Six months later, the Comet was lifted. Terry went over to Paley's Surplus on East Vernon in Los Angeles and bought a Pesco pump, dump valve and a check valve for $26. These parts were for the front of the car. Terry still needed to find parts for the rear end of the car ,and as luck would have it, he came up on the parts he needed when a local Lowrider guy needed to sell them to get some quick cash. Terry then went to "Old Man" Al Sullivan down on 8th avenue in Los Angeles, and had him cut the holes in the Comet and put in a bridge in the back. Terry and his buddy Stan then put wooden blocks in the car and drove it back to his house. After two or three days, the guys got the car sorted out and the Comet would finally go up and down. The next day, a proud Terry drove the newly lifted Comet to school, and dragged it all the way down the street in front of Los Angeles' Dorsey High, somehow managing to put a hole in the oil pan. It was okay, that was just a rite of passage into becoming a Lowrider.
After proving his genuine enthusiasm for the lifestyle, Terry was now hanging out with a lot of the older local Lowrider guys in his neighborhood. Veteran guys like Carl Watson and Carl's uncle took a shine to young Terry, and he also became a regular at the local hang out spots. There were not too many Lowrider car shows, however, RG Canning and ISCA were doing huge shows at the time, and they welcomed Lowriders. Despite that support, Lowriding still remained a primarily street lifestyle. Not long after his high school years, Terry was married and started his family. He decided to take a break from Lowriding, in order to help his wife raise their family and concentrate on the fiberglass business he had started.
The hiatus didn't last long for Terry. He had started to attend the Lowrider shows at the Great Western Forum in Inglewood California with his family, and he was seeing more and more Lowriders in his neighborhood. The image of Gypsy Rose going across the screen during opening credits of the show "Chico and the Man," and the subsequent release of the cult classic "Boulevard Nights" were tempting for Terry to ignore. He was ready to jump back into Lowriding, and his first order of business was find a car to work on. The Comet had been reverted into stock condition and used for daily transportation for a few years before Terry finally sold it.

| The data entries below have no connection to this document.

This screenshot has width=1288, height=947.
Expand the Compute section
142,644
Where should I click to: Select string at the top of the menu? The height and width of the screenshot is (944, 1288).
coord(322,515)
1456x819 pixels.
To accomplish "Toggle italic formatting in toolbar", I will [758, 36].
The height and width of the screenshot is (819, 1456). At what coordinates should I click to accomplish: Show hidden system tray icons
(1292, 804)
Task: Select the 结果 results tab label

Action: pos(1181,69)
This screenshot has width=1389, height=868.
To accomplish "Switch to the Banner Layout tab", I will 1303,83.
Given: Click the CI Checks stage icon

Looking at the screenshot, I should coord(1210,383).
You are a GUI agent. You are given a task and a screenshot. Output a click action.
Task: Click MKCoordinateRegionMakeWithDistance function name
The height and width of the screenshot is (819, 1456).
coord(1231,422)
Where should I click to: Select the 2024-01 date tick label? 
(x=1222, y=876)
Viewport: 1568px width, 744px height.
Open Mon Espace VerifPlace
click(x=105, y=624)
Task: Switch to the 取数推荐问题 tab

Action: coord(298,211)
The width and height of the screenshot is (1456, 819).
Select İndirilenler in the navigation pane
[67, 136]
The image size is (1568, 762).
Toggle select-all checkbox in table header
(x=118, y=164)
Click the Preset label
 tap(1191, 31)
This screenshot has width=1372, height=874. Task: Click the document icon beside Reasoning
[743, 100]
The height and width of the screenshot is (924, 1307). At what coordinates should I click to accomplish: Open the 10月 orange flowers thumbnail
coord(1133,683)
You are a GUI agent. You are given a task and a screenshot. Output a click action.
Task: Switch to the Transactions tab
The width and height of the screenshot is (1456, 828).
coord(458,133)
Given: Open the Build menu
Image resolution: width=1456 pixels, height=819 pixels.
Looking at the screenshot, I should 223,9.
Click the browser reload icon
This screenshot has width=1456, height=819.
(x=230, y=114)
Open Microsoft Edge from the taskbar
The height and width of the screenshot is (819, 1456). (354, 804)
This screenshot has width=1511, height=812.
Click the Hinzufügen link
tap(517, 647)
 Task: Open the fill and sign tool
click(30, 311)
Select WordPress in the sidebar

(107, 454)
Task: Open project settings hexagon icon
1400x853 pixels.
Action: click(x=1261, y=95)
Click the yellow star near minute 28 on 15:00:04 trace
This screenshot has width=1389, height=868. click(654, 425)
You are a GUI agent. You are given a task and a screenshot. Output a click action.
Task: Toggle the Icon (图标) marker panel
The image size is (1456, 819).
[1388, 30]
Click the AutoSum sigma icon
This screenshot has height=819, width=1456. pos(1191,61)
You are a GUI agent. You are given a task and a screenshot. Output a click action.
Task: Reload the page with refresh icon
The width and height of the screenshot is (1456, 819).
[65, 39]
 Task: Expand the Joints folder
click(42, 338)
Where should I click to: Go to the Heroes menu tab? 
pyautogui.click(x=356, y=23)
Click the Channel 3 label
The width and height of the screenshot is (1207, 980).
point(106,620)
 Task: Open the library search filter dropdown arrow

Car-less, a determined Terry was hunting for a unique ride, as he promised himself that if he ever built another Lowrider, it was going to be a one-of-a-kind ride. The two potential cars that Terry decided to search for were either a 1960 Pontiac, or 1963 1/2 Ford Galaxy, and he decided that whichever model he found first would become his next Lowrider. One day in December of 1977, Terry was driving down a local boulevard in his work truck, when he spotted a '60 Pontiac with a crashed front end sitting in front of a body shop. Terry slammed on his brakes and got out to talk to the owner. He asked the owner if he wanted to sell the Pontiac. The owner said "sure, I'll sell it to you for a $125 dollars." While they were talking, Terry spotted a front end for the Pontiac in perfect condition sitting up against a wall. In his best "south central game" Terry asked the man, "now the front end comes with the car right?!" The owner responded to Terry with exactly what he wanted to hear; "yeah, no problem!"